Modlitwa o pociechę (1834 r.)
O Ojcze wszelkiego miłosierdzia i Boże wszelkiej pociechy, którego
gniew prędko przemija, który się kochasz w żywocie, i lub miłujesz, w
którego ręku są wszyscy święci jego, którego sprawy są samą
dobrotliwością i prawdą. Widzisz mię w wielkich trudnościach, albowiem
mię ogarnęły nieszczęścia, którym niemasz liczby nie tylko powierzchnie,
ale też w duchu moim wewnątrz,
przetoby, nie dziw było, gdybym od smutku zaginął. Oto, czasu pokoju
przyszła na mię trwoga najgorżczejsza, niech się tobie podoba wyrwać
dusze moją z przepaści skażenia, aby zły duch słowa twojego z serca mego
nie wybierał, ani mię nie namawiał na to, żebym o miłości i łasce
twojej miał wątpić, albo w tobie nie ufać. Ach, nasycona jest utrapienia
dusza moja, a żywot mój przybliżył się aż do grobu.
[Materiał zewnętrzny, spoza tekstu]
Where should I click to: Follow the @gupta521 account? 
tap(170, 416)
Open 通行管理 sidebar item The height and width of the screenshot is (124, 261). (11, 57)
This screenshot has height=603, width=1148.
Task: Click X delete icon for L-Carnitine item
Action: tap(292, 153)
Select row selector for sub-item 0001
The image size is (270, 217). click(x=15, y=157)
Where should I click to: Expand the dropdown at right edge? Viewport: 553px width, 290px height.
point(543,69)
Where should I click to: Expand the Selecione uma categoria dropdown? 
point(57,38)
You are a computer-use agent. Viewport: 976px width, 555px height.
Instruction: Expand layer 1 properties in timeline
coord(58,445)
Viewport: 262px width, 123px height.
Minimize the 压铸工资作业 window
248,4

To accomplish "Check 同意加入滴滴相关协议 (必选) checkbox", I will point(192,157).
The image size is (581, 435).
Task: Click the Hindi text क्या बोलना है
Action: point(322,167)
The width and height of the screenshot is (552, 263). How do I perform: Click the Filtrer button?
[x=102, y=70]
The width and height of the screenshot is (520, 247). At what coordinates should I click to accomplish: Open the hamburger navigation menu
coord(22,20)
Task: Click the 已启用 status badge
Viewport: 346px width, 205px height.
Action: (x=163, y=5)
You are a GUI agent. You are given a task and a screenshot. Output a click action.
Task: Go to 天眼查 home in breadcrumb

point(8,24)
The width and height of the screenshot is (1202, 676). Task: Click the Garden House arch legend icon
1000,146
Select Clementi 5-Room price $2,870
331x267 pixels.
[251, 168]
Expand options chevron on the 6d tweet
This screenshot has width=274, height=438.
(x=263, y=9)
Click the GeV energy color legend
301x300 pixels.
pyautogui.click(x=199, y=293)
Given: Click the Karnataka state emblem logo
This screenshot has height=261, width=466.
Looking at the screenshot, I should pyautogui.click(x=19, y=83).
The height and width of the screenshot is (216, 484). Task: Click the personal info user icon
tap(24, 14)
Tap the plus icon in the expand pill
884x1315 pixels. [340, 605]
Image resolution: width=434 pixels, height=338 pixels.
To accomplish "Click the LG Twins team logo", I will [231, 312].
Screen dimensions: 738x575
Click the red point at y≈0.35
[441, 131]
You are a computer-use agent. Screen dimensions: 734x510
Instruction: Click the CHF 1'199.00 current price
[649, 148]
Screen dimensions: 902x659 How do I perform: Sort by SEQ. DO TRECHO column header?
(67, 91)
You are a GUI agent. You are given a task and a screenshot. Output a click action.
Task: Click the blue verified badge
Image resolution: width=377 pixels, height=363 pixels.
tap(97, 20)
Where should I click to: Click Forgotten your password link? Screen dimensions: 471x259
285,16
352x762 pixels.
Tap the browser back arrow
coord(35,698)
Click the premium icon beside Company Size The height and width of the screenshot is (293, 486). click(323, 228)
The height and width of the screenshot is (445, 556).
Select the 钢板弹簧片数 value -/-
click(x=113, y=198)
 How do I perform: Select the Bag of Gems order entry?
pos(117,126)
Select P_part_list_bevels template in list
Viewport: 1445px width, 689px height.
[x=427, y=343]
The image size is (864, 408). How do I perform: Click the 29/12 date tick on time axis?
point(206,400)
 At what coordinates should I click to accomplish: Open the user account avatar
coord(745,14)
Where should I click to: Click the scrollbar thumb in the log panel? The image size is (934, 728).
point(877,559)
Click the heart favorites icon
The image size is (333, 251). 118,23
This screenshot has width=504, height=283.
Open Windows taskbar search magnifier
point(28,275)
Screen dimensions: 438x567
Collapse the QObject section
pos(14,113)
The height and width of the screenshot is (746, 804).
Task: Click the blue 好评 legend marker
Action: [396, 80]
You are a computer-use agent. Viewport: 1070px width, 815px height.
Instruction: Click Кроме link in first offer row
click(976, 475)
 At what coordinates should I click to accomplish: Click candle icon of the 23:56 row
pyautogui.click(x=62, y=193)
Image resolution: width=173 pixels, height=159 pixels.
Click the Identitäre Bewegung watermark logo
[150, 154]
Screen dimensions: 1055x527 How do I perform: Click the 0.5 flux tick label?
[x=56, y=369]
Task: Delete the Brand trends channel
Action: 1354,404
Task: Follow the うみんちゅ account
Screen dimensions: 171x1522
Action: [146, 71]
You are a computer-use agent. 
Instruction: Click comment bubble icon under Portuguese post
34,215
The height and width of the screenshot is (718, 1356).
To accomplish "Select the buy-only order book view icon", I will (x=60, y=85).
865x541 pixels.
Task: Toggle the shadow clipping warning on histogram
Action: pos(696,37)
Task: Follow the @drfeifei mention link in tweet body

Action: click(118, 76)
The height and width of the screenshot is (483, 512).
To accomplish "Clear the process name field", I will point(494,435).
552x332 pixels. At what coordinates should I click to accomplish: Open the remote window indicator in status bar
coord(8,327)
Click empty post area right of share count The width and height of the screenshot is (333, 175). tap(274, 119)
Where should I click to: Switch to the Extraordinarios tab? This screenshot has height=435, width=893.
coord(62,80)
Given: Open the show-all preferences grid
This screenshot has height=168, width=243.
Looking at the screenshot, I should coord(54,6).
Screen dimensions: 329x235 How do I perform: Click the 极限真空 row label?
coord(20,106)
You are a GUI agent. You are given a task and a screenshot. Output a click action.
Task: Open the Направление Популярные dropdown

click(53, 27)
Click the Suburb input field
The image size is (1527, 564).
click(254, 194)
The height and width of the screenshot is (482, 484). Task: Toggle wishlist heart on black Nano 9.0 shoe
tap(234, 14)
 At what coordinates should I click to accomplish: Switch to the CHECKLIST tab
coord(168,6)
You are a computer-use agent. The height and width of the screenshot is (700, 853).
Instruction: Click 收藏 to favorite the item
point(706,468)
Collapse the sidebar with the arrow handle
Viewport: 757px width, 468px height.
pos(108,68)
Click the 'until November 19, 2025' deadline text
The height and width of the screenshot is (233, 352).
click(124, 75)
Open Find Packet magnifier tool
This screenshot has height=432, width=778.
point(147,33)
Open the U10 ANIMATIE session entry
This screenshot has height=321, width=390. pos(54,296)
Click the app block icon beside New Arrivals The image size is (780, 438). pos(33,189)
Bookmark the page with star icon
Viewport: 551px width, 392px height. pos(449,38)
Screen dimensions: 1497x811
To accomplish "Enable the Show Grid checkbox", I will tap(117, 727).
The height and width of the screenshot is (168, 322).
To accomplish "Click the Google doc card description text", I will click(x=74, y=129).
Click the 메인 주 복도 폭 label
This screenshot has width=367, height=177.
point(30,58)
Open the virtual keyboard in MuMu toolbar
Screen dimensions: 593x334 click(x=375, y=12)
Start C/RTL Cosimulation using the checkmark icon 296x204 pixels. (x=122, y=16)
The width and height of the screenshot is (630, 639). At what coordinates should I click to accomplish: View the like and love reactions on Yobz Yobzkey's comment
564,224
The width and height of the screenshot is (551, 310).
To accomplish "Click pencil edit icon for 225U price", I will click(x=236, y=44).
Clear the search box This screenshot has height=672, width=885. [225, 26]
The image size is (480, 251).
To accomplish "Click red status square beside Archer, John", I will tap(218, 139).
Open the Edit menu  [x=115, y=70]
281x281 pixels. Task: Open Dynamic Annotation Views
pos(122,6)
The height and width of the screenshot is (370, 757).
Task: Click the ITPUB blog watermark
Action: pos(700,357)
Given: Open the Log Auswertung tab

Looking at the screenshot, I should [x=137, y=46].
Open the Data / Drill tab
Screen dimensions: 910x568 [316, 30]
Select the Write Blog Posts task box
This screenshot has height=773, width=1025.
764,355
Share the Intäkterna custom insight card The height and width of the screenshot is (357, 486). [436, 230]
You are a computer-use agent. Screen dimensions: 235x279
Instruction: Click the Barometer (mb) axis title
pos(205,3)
Donoszę strachy
twoje i trwożę sobą. Panie, gwałt cierpię, przedłuż mi żywota, oświeć
mię twoją światłością i pociechą, abym w światłości twojej oglądał
światłość i przyjemne oblicze twoje. Daj mi ssać i nasycić się piersiami
pociech twoich, a sfolguj mię, abym się posilił pierwej, niźli odejdę, a
nie będzie mię. Ach Panie Jezu Chryste, wołałeś wszystkich spracowanych
dusz do siebie, chcąc im sprawić odpocznienie. Ach, jam jest spracowany
i obciążony powierzchnie i wewnątrz. Wszakieś się też ty w twoich
mękach, smęcił i lękał, tęskniłeś bardzo, dusza twoja była smutna aż do
śmierci, w tęsknościś krwawy pot wylewał, a przez Anioła dałeś się
posilać; a przeto dla świętej tęskności dusze twojej, uczyń mię pociechy
twojej uczestnikiem, a nie daj mi rozpaczać. Ach Panie, tyś był w
twoich największych mękach żółcią i octem napawany, ulżyj mi mego
gorzkiego krzyża trunek. Owszem, ponieważeś smętne swoje ucznie po
zmartwychwstaniu swojem nawiedzał, ręce i nogi twoje, jako pocieszne
zwierciadła, pokazował, pokaż mi się też łaskawie i pociesznie. A gdybym
jak Piotr upadł, z Tomaszem wątpił, proszę cię Panie, nie daj mi się
błąkać, ale mię straconej owieczki szukaj, rany swoje w twych rękach,
nogach i boku twoim objaw mi, abym nie był niewiernym, ale wiernym, abym z
Tomaszem mógł rzec: Pan mój i Bóg mój! A gdy na mnie szatan strzałami
swoimi ognistymi do serca godzi i strzela, abym go zasię goździami i
włocznią, którymiś ty zranion był, w serce trafić i zwyciężyć mógł. O
Boże Duchu Święty, siło słabych, pociecho smutnych, mocy utrudzonych,
wszystkich frasobliwych Orędowniku, Pomocniku, Upewnienie i Zadatku: Ach
bądź mi na pomocy, kiedy mię szatan niedowiarstwem i rozpaczą nagaba,
żebym wątpił o twojej łasce, z czego się serce moje trapi i pokuszeniem
bojuje, ale ten bój jest nad przemożenie moje, a przetoż mię wspomóż, ty
prawdziwy, najlepszy Pocieszycielu, we wszystkich potrzebach. Bądź moją
siłą, mojem zwycięstwem, moją mocą, moją światłością, mojem zbawieniem,
abym przez ciebie zwyciężył i koronę żywota odniósł. Amen!